Due to leadership (and in some cases arm-twisting) by the Obama Administration, the new GM, headed by CEO Fritz Henderson, is poised to return to its once-great status after shedding its debt and healthcare obligations by a massive $48 billion. Much of this comes as the UAW made serious concessions in accepting a new contract with the automaker. GM also hopes to significantly reduce its cash-burn after eliminating a third of it's dealership network. Additionally, the automaker looks to profit from the sale of the Saturn, Saab and Hummer brands, as well as through selling-off much of its stake in its European operations, including Opel to Canadian autoparts manufacturer Magna International.

"Today marks a new beginning for General Motors, one that will allow every employee, including me, to get back to the business of designing, building and selling great cars and trucks and serving the needs of our customers," CEO Fritz Henderson said in a statement.

Henderson's plan will see 6,000 (or 20 percent of) white-collar employees loose their jobs by October, with 35 percent of all executives being dismissed.
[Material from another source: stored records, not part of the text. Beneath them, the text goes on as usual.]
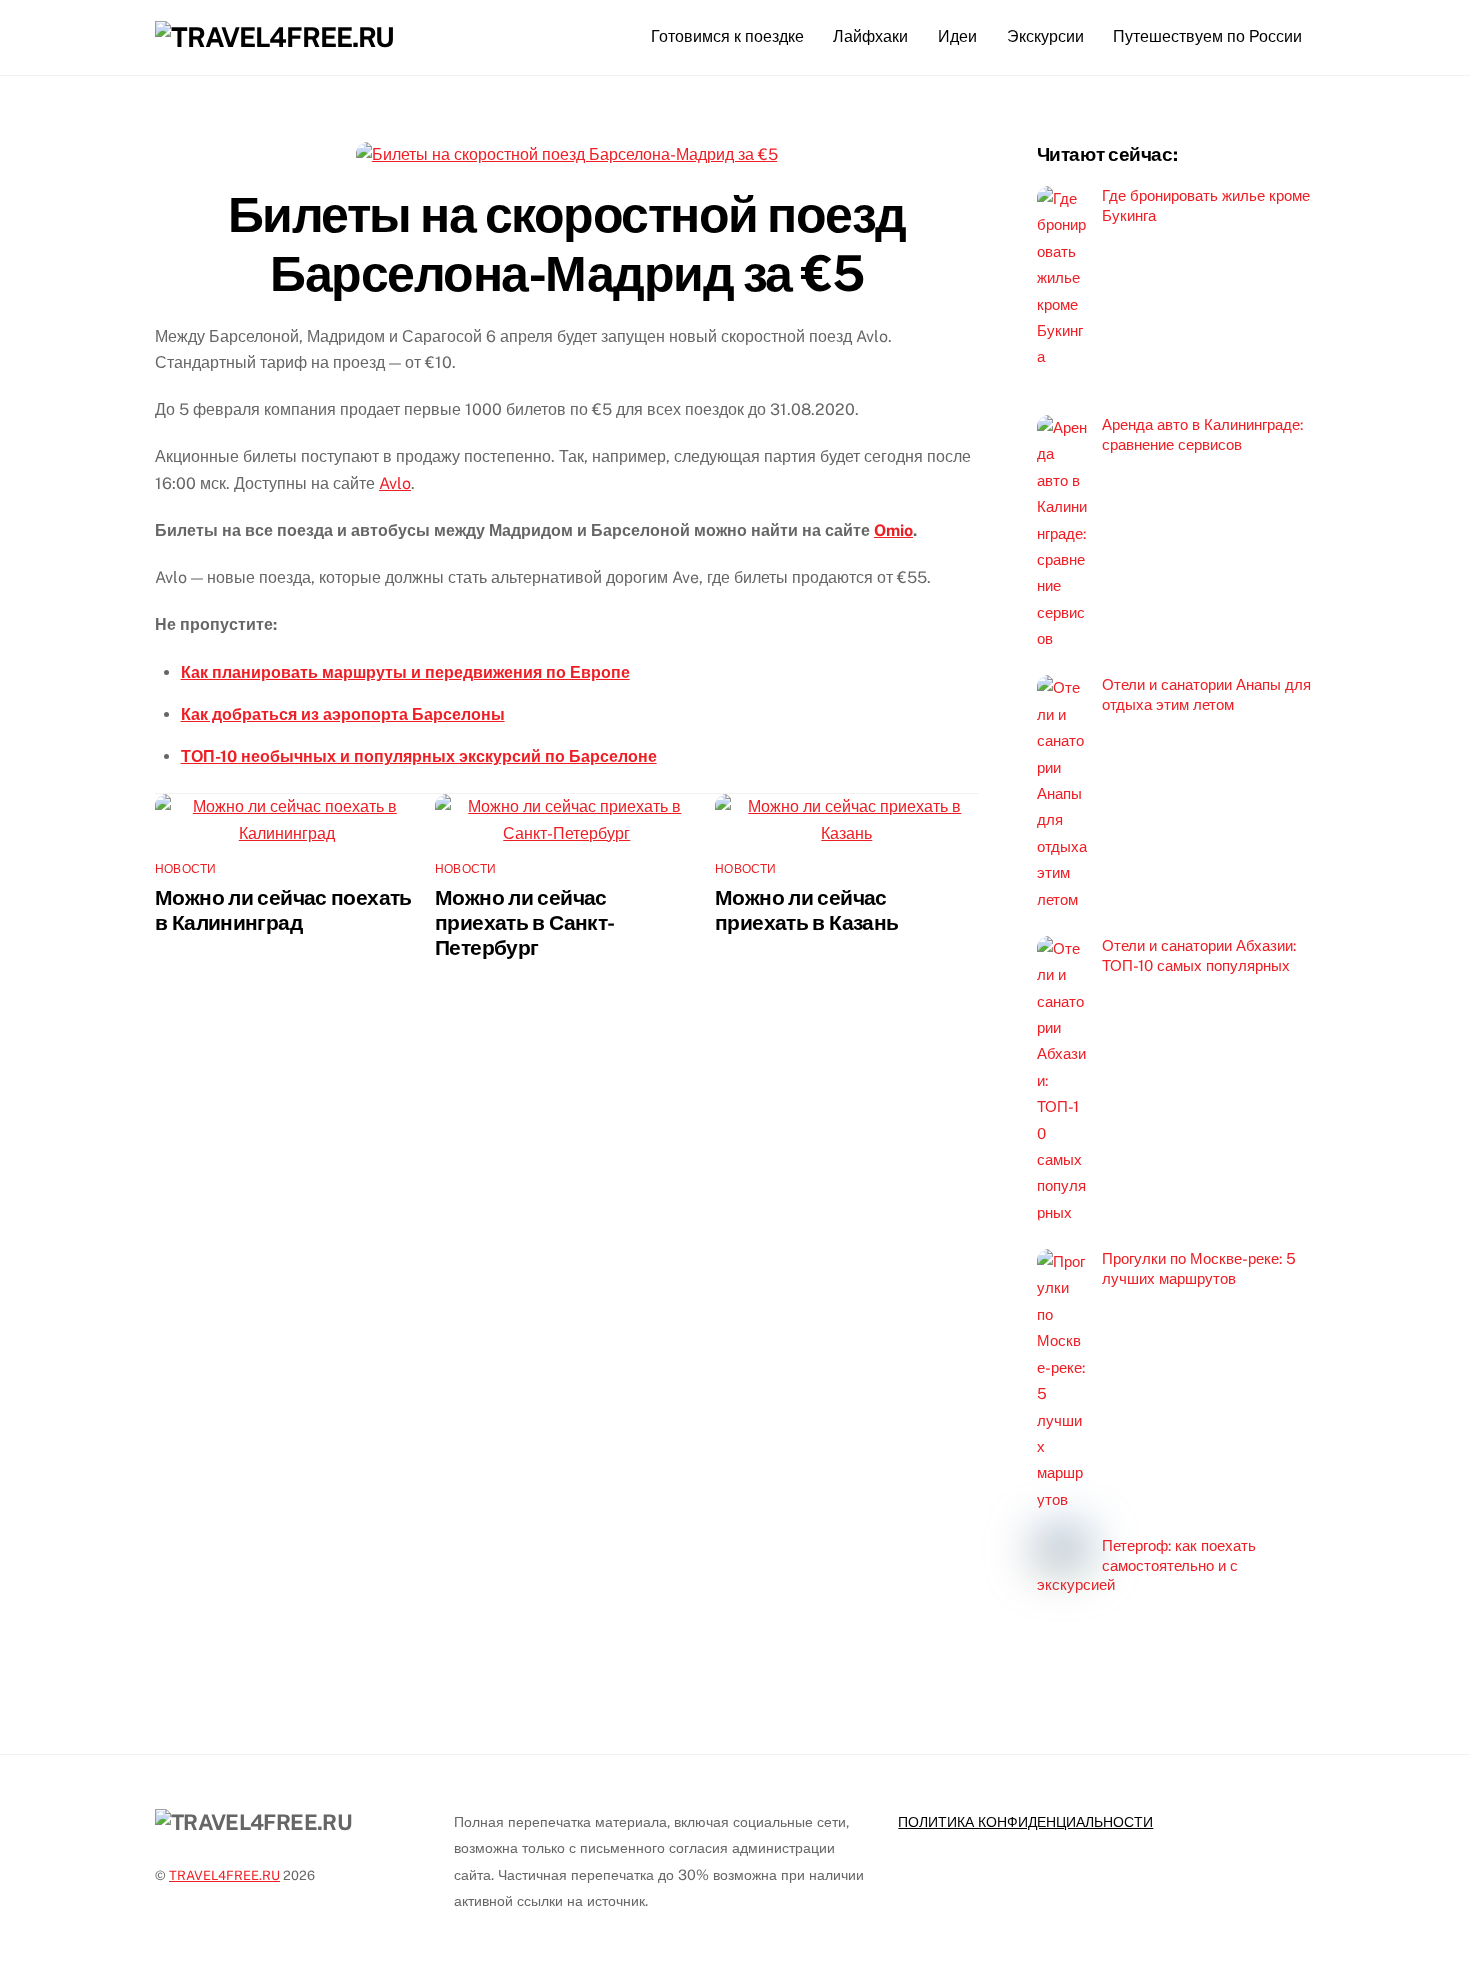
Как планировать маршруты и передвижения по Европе (405, 672)
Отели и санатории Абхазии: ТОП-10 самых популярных (1199, 955)
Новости (186, 869)
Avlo (395, 483)
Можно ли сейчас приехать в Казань (806, 910)
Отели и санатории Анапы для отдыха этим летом (1206, 694)
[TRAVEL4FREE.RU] (274, 37)
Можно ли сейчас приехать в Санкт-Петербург (524, 922)
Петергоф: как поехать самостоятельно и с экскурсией (1146, 1565)
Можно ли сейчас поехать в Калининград (283, 910)
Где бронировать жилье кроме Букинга (1206, 205)
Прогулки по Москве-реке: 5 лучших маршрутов (1199, 1268)
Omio (893, 530)
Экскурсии (1045, 36)
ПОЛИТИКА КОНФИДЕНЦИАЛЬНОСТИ (1025, 1821)
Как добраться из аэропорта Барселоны (343, 714)
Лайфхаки (870, 36)
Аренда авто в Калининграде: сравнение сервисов (1202, 434)
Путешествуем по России (1207, 36)
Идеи (957, 36)
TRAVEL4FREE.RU (224, 1875)
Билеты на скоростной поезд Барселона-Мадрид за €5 (567, 244)
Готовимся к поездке (727, 36)
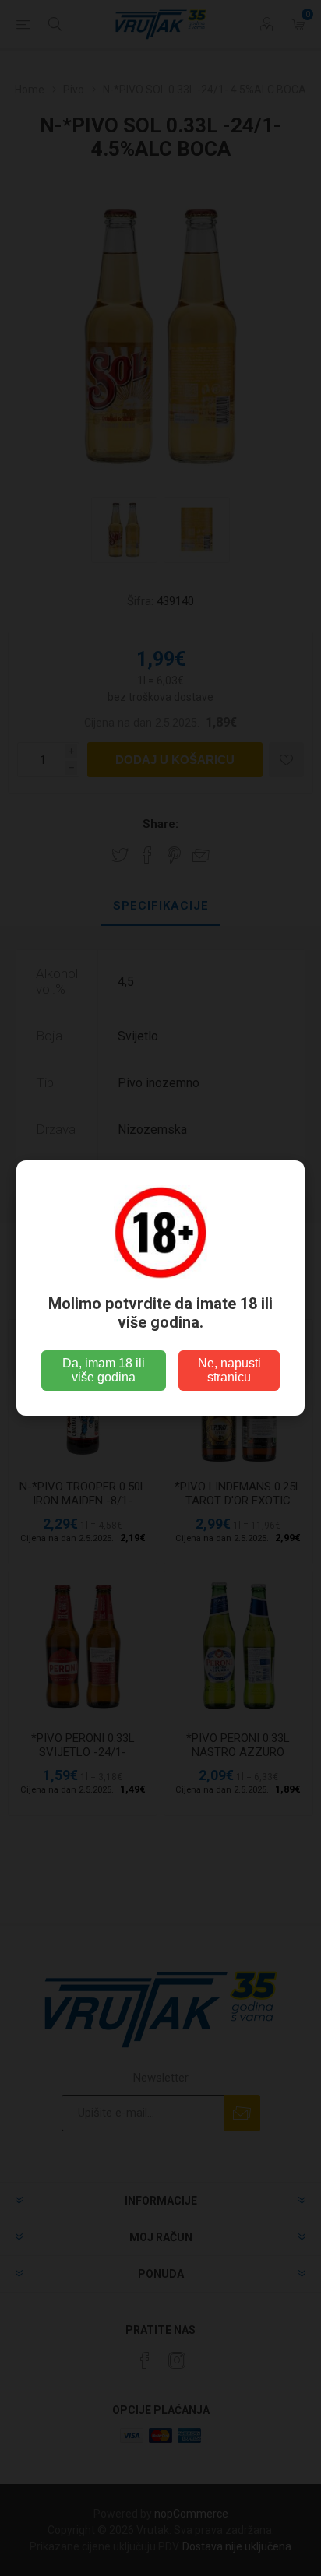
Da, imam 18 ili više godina (103, 1370)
Many executives will be cut from the company's old Automotive Strategy Board and Automotive Product Board, a complex, multi-tiered system of management which will be axed in favor of a small committee that will meet weekly to make decisions about the future of the company.

Henderson says the move will cut those making the decisions at GM in half as the automaker focuses on its four key brands - Chevrolet, Buick, GMC and Cadillac.

Sales and Marketing will also no longer be under the leadership of one individual, as that part of the company is split. Sales will report directly to Henderson, who was unclear about what that meant for the current Sales & Marketing boss, Mark LaNeve. GM will also bring back veteran Bob Lutz to manage marketing, as well as design, brands and communications.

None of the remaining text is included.